● Teks Bacaan
------------
Menjadi seorang mubaligh-mubalighah merupakan tugas yang mulia. Sebab, sebagai umat zaman akhir berani mengajak pada kebaikan dan mencegah kemungkaran. Dan itu tidak mudah, banyak menghadapi tantangan serta godaan.
Ungkapan itu disampaikan Ketua Umum Majelis Ulama Indonesia (MUI) DKI Jakarta KH Munahar pada ratusan santri di Ponpes Al Ubaidah, Kertososno, Nganjuk, Selasa (1/3).
KH Munahar mengingatkan, mubaligh-mubalighah itu beragam pembawaannya, “Ada yang suka berdakwah dengan humor, tapi ada juga yang juga tidak bisa tertawa,” ujarnya. Tapi, seorang juru dakwah, harus menyampaikan selaras dengan kecerdasan umat, “Kalau umat yang dituju adalah petani, maka berdakwahlah melalui pertanian. Bila yang didakwahi teknokrat, maka juru dakwah harus bisa menjelaskan secara teknokrat,” ujarnya.
------------
● Tugas
Tuliskan kembali tanpa perubahan bagian teks bacaan di atas yang diawali kata-kata "Menjadi seorang mubaligh-mubalighah" dan diakhiri "Nganjuk, Selasa (1/3).".
------------
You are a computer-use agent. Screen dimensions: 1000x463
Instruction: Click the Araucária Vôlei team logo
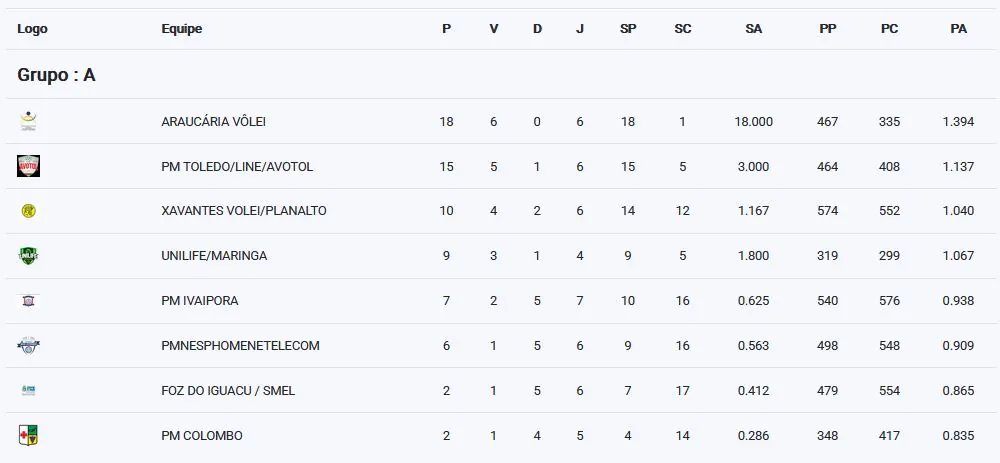pos(28,121)
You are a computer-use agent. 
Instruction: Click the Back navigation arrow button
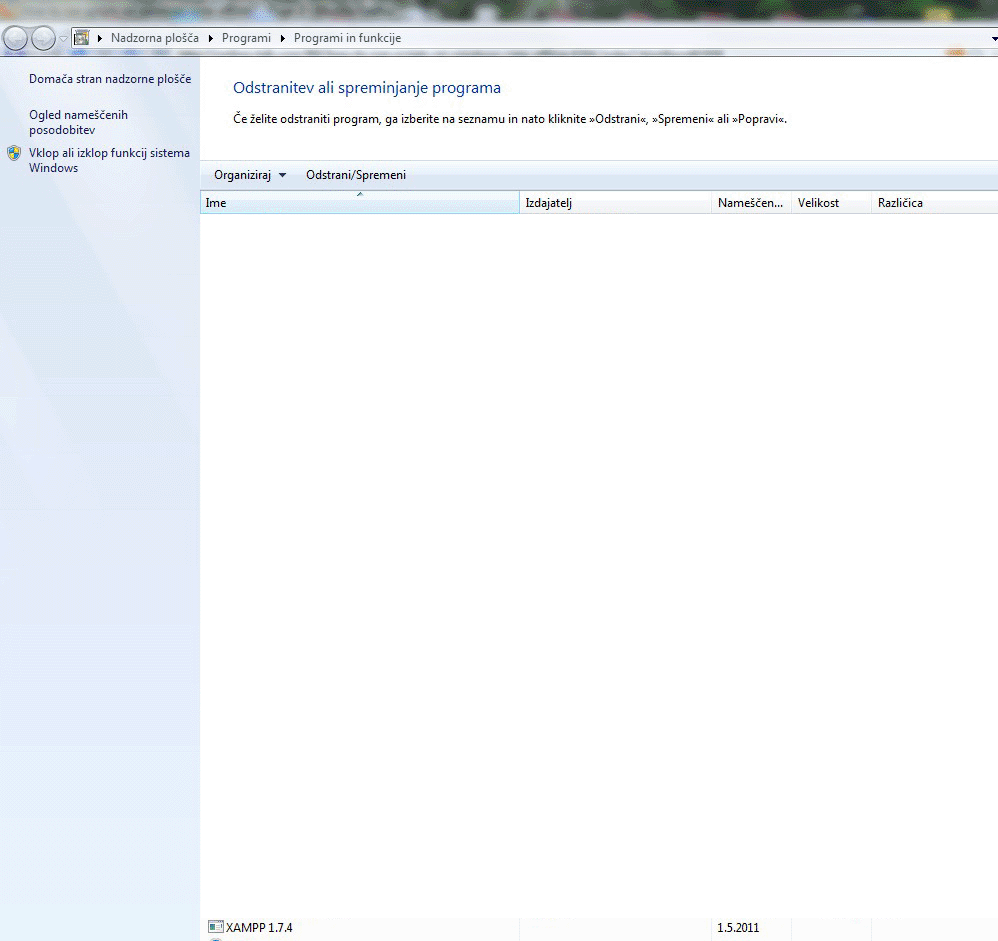coord(15,38)
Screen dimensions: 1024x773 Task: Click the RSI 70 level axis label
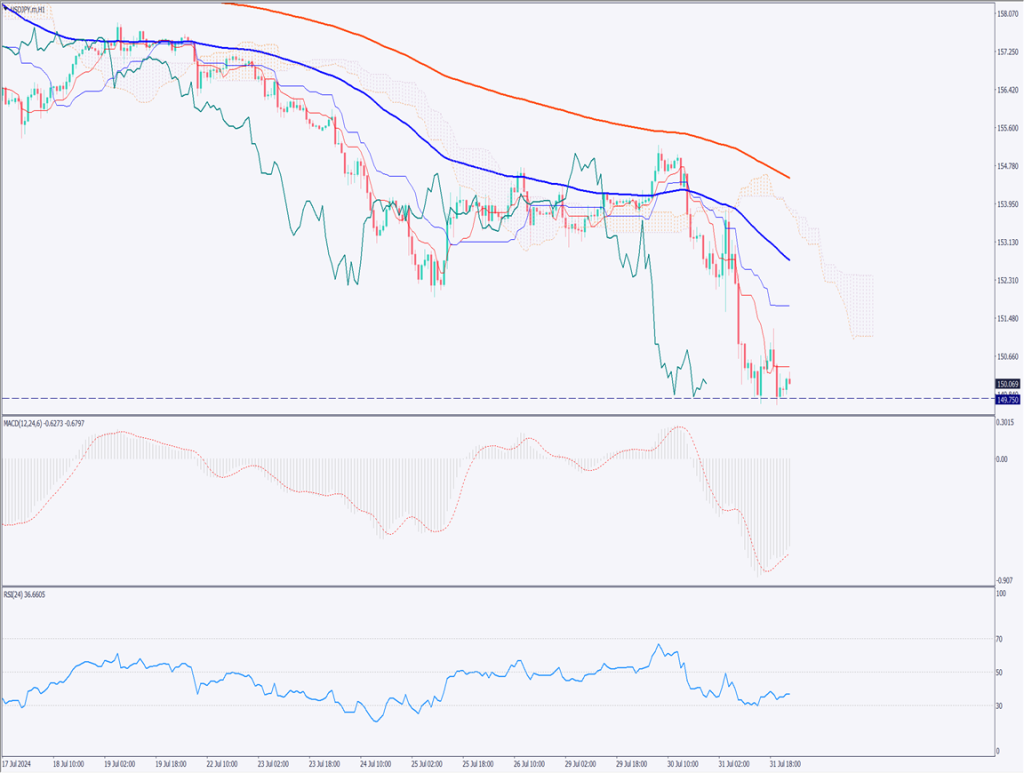pos(1001,638)
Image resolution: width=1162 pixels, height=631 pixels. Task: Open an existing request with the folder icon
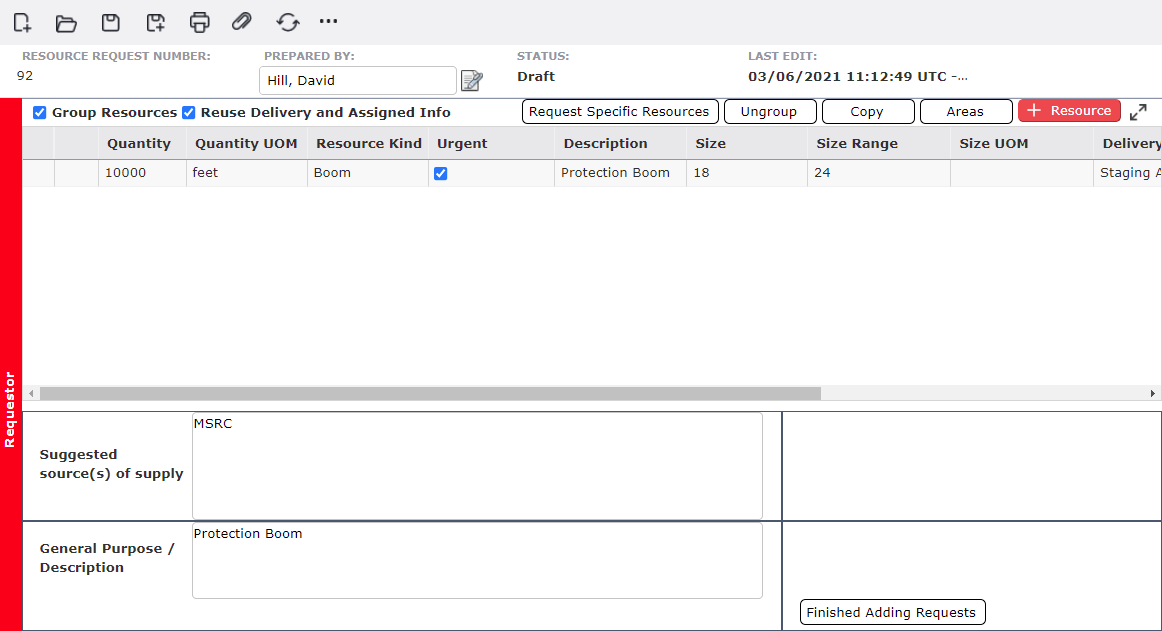(x=66, y=22)
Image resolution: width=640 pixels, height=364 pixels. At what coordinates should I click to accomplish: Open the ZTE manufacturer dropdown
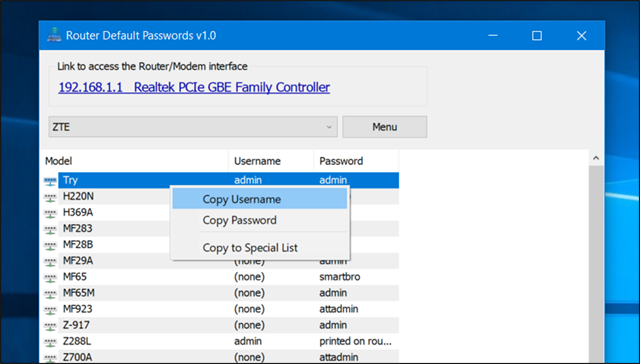point(193,127)
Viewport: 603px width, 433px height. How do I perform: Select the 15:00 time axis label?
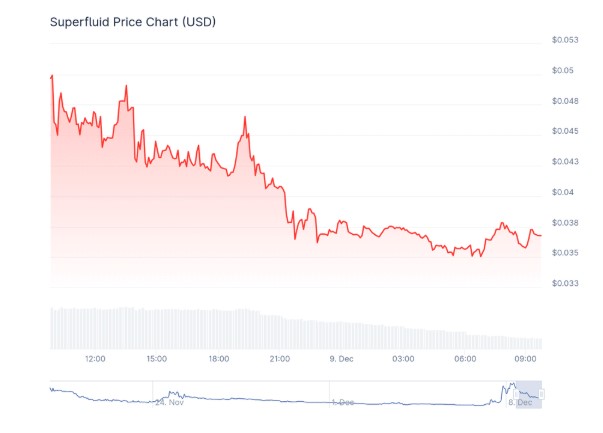tap(157, 358)
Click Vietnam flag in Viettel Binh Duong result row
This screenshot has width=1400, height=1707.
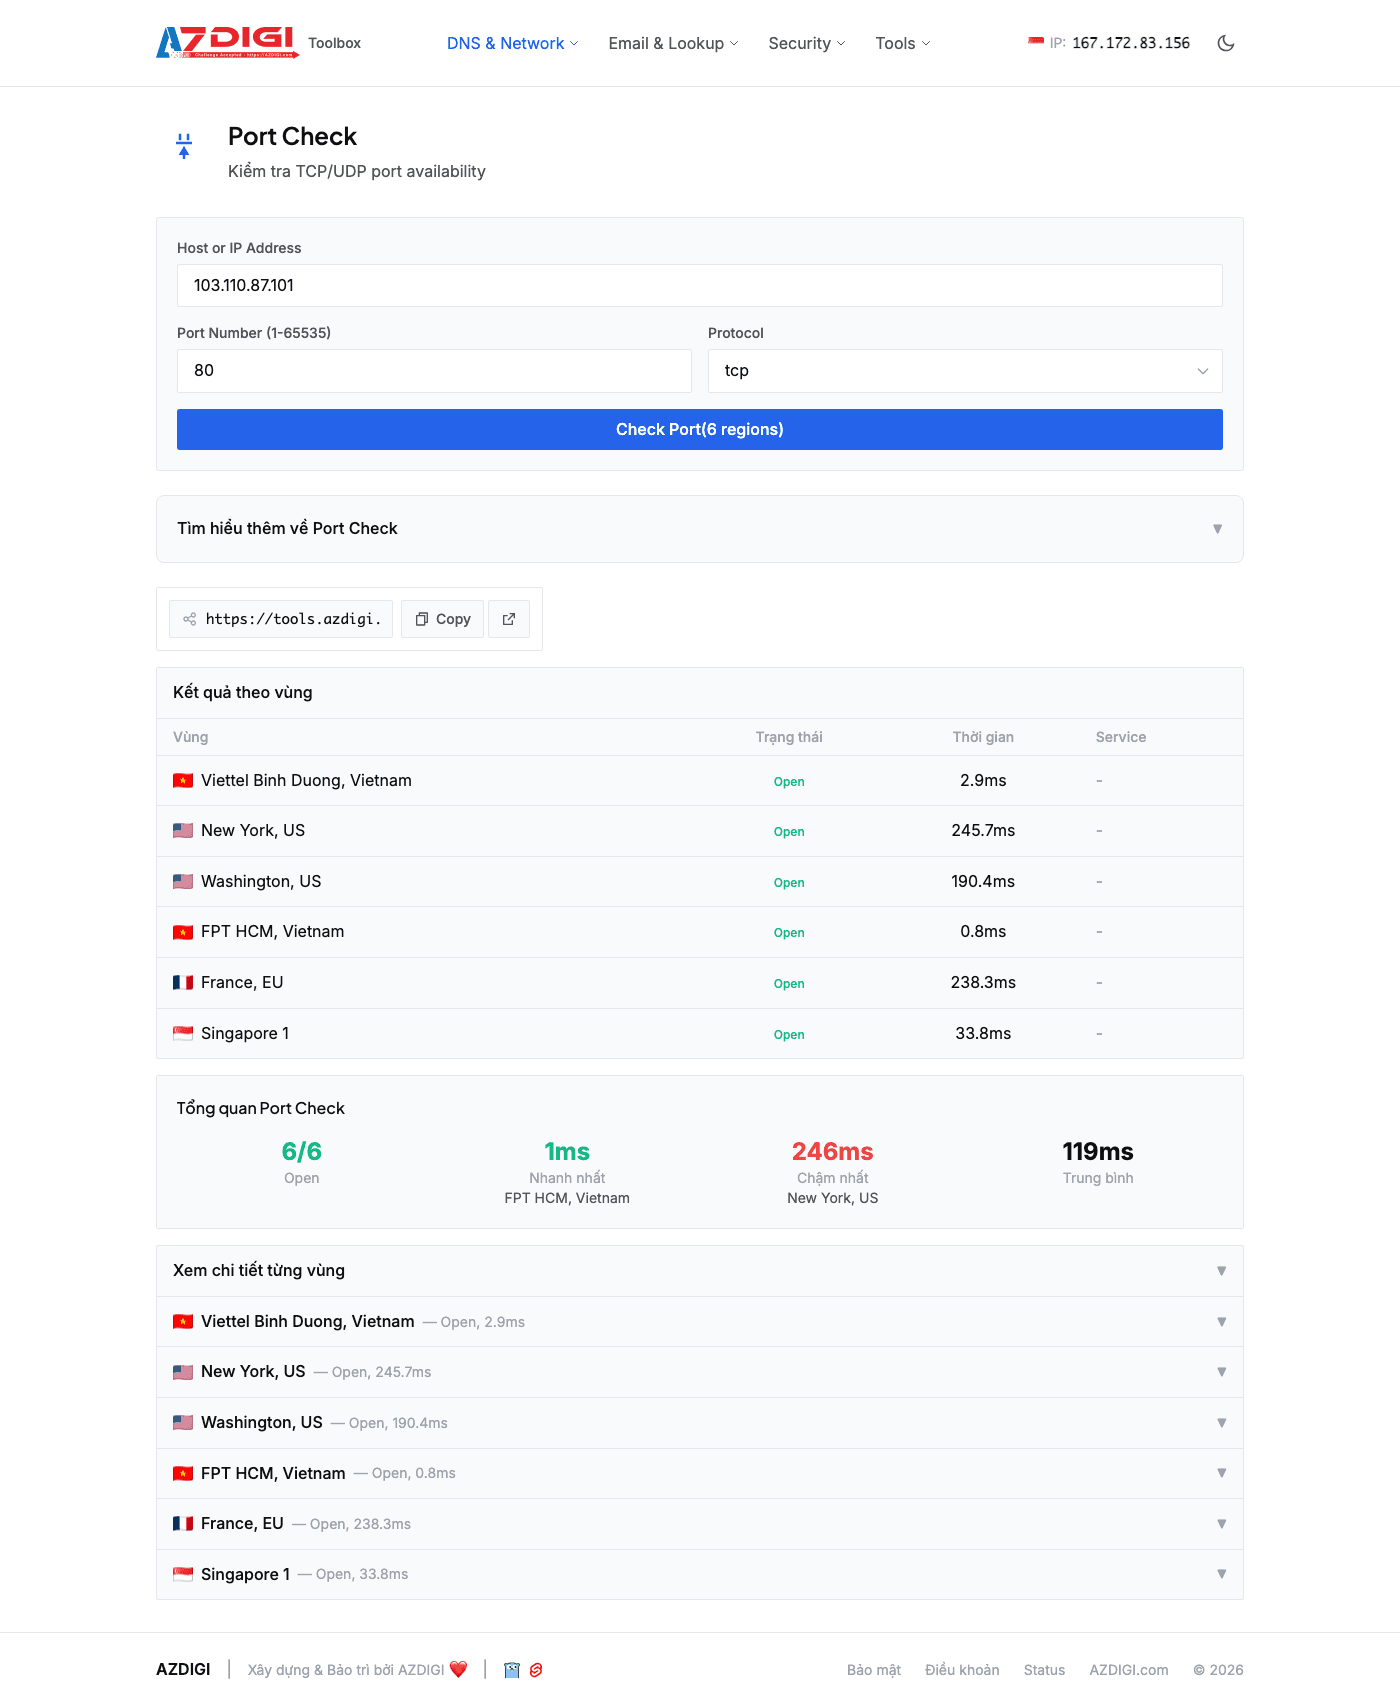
------------
● Jawaban Tertulis
Menjadi seorang mubaligh-mubalighah merupakan tugas yang mulia. Sebab, sebagai umat zaman akhir berani mengajak pada kebaikan dan mencegah kemungkaran. Dan itu tidak mudah, banyak menghadapi tantangan serta godaan.
Ungkapan itu disampaikan Ketua Umum Majelis Ulama Indonesia (MUI) DKI Jakarta KH Munahar pada ratusan santri di Ponpes Al Ubaidah, Kertososno, Nganjuk, Selasa (1/3).